La cultura financiera permite, al cliente de banco, al votante de un determinado partido y al ciudadano en general, decidir qué se hace con su dinero y qué derechos y obligaciones se le imponen. Una sociedad formada en finanzas no es tan fácil de engañar como una inculta.


Gran parte de la crisis bancaria que sufrimos se debe a la ausencia de conocimientos sobre economía y productos financieros del público en general, que ha permitido que gestores sin la mínima ética exigible se hayan aprovechado de ello.



Es muy importante que cada uno de nosotros acepte la responsabilidad individual de formarse e informarse; tenemos el poder de cambiar las instituciones y los bancos que gestionan nuestro dinero, mediante cada una de nuestras decisiones. Cambiar de banco si nos cobra por tener una cuenta, dejar de votar a los políticos que no miran por el interés general o asociarnos a colectivos que defienden los derechos del cliente bancario son actuaciones individuales que, agregadas, pueden cambiar el sistema.

Uno puede seguir sin hacer nada, pensando que no tiene poder para cambiar las cosas.
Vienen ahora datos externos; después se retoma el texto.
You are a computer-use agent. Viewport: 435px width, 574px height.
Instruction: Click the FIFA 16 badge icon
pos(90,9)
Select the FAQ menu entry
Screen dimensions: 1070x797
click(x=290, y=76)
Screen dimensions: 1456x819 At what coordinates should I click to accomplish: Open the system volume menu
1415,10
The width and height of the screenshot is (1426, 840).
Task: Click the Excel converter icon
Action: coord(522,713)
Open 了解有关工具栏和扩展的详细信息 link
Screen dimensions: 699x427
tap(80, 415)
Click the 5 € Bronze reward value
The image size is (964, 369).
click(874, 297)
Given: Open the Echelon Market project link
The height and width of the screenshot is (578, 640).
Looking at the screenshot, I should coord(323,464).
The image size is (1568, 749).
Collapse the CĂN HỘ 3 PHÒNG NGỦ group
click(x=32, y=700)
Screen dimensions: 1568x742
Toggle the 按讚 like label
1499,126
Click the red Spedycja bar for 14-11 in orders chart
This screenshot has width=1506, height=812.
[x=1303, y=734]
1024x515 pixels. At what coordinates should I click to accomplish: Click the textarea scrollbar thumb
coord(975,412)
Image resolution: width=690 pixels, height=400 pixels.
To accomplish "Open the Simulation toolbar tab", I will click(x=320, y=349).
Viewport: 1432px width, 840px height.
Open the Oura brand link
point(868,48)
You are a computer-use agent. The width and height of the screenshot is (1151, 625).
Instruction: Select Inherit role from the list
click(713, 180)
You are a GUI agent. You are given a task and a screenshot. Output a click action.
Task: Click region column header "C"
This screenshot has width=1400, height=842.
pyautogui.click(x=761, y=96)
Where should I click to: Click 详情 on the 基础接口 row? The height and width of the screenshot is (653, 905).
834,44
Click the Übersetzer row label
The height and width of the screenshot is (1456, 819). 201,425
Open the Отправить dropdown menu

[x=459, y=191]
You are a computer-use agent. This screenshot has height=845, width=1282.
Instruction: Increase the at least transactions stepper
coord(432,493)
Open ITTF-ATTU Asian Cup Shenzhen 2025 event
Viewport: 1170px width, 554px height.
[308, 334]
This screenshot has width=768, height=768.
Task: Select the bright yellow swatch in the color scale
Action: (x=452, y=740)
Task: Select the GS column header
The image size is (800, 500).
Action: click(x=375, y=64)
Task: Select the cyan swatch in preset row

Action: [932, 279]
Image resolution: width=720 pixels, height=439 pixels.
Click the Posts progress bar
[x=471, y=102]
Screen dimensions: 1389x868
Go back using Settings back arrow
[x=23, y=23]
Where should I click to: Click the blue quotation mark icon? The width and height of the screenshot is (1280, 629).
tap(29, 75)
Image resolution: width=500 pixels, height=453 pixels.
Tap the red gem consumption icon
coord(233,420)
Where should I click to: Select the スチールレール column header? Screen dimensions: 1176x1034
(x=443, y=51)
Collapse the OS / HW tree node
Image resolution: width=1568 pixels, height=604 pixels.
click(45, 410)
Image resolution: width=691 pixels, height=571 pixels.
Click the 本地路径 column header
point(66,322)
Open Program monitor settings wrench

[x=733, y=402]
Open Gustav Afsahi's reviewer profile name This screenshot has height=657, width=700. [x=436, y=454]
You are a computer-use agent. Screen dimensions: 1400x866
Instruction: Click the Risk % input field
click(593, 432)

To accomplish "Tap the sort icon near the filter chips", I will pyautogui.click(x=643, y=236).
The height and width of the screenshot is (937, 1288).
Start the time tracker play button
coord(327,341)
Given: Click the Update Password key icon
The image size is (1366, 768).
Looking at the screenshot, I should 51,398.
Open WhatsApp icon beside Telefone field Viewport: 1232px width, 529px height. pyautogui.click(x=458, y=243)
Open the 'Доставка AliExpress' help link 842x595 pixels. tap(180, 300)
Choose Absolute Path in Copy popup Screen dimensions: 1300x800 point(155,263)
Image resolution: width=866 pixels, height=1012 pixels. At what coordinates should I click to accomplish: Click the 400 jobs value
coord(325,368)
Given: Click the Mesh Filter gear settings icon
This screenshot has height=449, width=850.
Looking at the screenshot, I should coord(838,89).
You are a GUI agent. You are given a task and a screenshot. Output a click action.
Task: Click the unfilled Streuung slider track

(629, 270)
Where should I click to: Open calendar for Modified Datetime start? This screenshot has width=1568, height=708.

Es falso, simplemente tiene pereza o desidia.

En Finanzas.com han tratado el tema en un artículo titulado "Mejorar la educación financieras de los españoles", contenido muy interesante en el que iAhorro da su opinión. Entre otras declaraciones podríamos destacar:

En ese sentido, Pau A. Monserrat de iAhorro está completamente de acuerdo con el Banco de España en que "es vital que este tipo de enseñanza se integre en el sistema educativo a todos los niveles", "dado que la cultura financiera es esencial para sobrevivir económicamente en una sociedad compleja como la actual".

"Una de las causas de la crisis financiera que estamos viviendo es que el cliente no tenía la cultura financiera básica para saber distinguir un depósito a plazo de una participación preferente, ni sabía calcular en endeudamiento máximo que podía asumir al solicitar un préstamo hipotecario", explica este experto quien, no obstante, también atribuye parte de la responsabilidad de lo sucedido a determinadas prácticas de comercialización un tanto excesivas.

Este experto recuerda que la información es poder y, por lo tanto, "los ciudadanos tenemos que aprender que nuestro poder como clientes, ciudadanos y votantes parte de nuestra formación e interés. Somos los que podemos cambiar las cosas, si ejercemos responsablemente nuestro poder de elección".